Jaime Colson moved in 1918 to Spain where he studied art in Madrid and Barcelona. He lived in Paris from 1924 to 1934, where he was greatly influenced by Cubists. Primarily a figurative artist, Colson experimented with several different artistic styles, including Cubism, Surrealism, and Neoclassicism.
He went to Mexico to work as a teacher. Then he returned to Barcelona. He later went to Santo Domingo, where he was a professor of Fine Arts -and a very good one.
Colson had beautiful styles: cubist, such as; Still life, nudes, mythology works, etc. and it made him well known internationally. In Mallorca-Spain, he painted frescoes in an oratory. It is a large work of great artistic value. In his contributions to Dominican art Jaime Colson left a discipleship that is now part of the best of national art. He is considered one of the great painters of 20th-century Latin America.
Among the best discliples of Colson: Amable Sterling, Alberto Ulloa, José Rincón Mora, José Ramírez Conde, Norberto Santana, Juan Medina and Roberto Flores. “The art of drawing” is an article where he summarizes the principles of that technique and states the following:
“Until recently, drawing – ordinarily regarded in a very superficial way – was almost always considered only as an effective means to achieve, without risks, a certain purpose, whether pictorial, sculptural or architectural. Well, very rarely the value or quality of the things that have or can reach the category of the definitive was attributed; we mean something whose beginning and end is within its own orbit ”.

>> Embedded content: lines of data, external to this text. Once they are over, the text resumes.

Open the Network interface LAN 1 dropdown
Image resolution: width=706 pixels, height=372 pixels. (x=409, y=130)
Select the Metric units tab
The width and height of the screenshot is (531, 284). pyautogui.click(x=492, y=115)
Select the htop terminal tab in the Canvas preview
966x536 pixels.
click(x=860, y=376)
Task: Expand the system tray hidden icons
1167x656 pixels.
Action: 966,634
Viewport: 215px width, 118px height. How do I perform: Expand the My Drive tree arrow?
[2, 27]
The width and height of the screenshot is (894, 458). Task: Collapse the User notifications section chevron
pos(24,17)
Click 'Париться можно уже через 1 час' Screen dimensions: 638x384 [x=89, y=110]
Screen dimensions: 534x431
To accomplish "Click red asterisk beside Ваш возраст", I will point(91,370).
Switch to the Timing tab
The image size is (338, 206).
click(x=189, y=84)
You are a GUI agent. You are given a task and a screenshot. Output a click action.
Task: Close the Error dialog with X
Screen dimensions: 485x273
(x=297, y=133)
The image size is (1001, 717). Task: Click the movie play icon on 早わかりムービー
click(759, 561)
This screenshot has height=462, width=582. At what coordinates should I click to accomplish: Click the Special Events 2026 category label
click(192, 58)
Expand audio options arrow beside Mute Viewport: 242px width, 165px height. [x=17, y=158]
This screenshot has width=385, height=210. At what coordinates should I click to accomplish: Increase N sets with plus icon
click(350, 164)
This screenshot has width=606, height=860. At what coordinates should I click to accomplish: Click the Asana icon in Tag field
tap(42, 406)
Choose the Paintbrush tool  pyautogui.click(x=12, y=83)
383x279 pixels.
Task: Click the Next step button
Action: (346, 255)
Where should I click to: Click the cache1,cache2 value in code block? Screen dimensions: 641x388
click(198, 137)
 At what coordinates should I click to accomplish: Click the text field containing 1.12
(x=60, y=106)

In Madrid, Spain, Colson exhibits in the Autumn Salon in 1923, being praised by the art critic of that time. Meet Toyo Yutaka Kurimoto, a leading Japanese painter, draftsman and potter and married her. He graduated from that school in Madrid, Spain, in painting, sculpture and engraving. There he participated in collective exhibitions.
In Paris, France lived a countryman named Rafael Díaz Niese and invited Jaime Colson to move to that country, he does so and there he met another Dominican Tomás Hernández Franco and thanks to this he met Cubism in 1924. In 1925 he made his self-portrait. In Paris he met Pablo Picasso, Juan Gris, Braque and others. He died in Santo Domingo in 1975. Today Jaime Colson paintings can be found in very exclusive galleries, including Bellapart in Santo Domingo, which has the most significant pieces in their collection.